*** STUDY MATERIAL ***
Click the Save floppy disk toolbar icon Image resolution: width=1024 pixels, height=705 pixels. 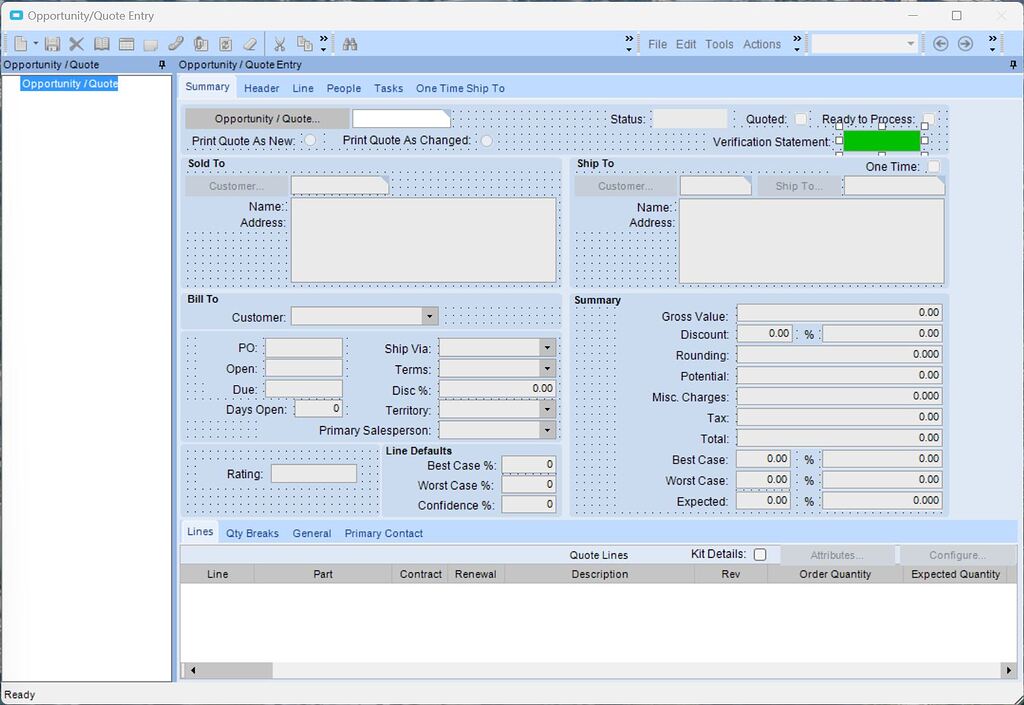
*** End of STUDY MATERIAL ***
*** STUDY MATERIAL ***
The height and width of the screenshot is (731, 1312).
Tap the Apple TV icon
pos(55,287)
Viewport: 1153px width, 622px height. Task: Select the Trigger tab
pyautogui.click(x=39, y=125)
*** End of STUDY MATERIAL ***
*** STUDY MATERIAL ***
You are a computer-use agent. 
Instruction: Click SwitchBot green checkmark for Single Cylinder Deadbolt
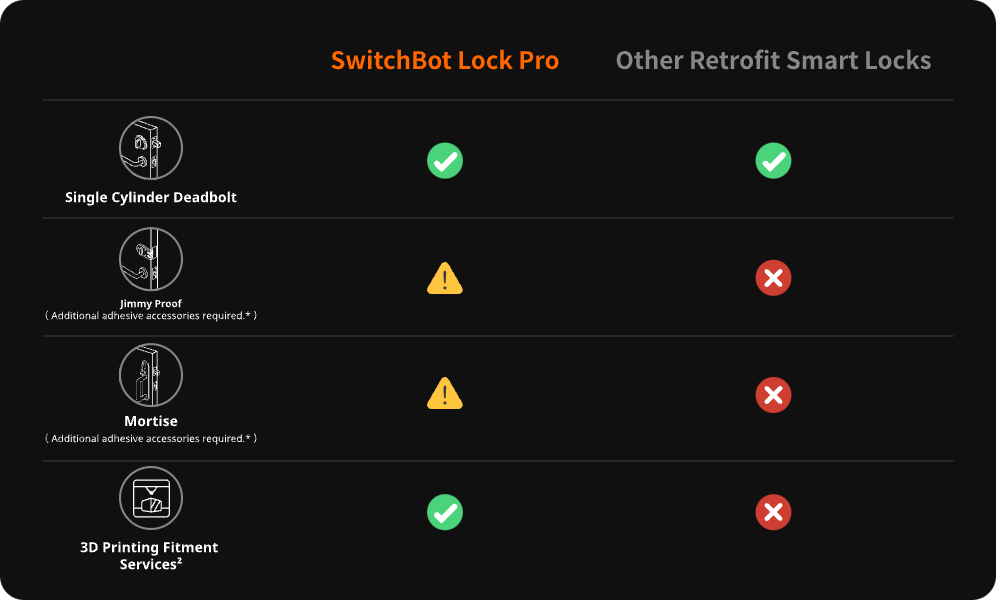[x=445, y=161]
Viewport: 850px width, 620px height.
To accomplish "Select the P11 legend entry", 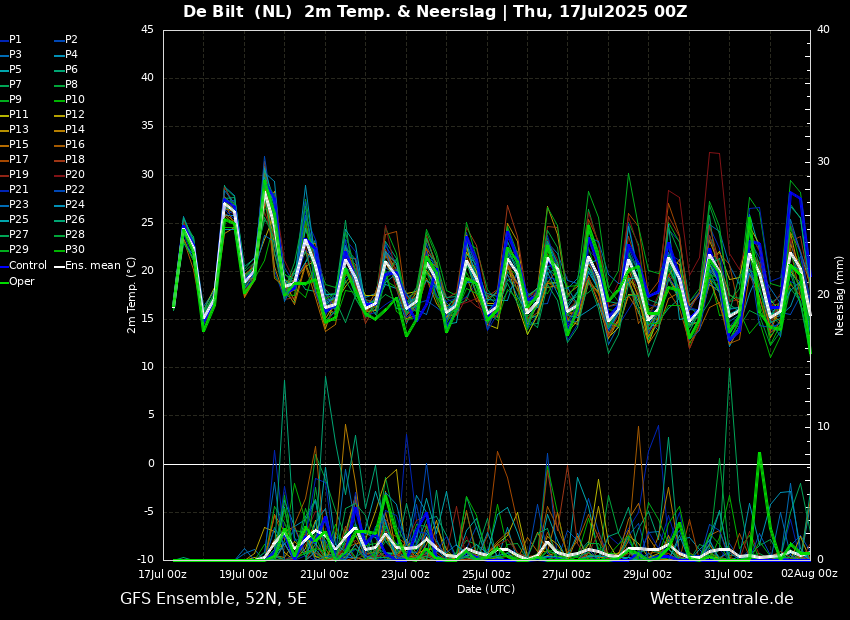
*** End of STUDY MATERIAL ***
**WHAT TO PRODUCE**
From the material above, give again exactly the lines from the one that contains "Viewport: 850px width, 620px height." through the one that contains "the P11 legend", and leave out the pictures.

**ANSWER BOX**
Viewport: 850px width, 620px height.
To accomplish "Select the P11 legend entry", 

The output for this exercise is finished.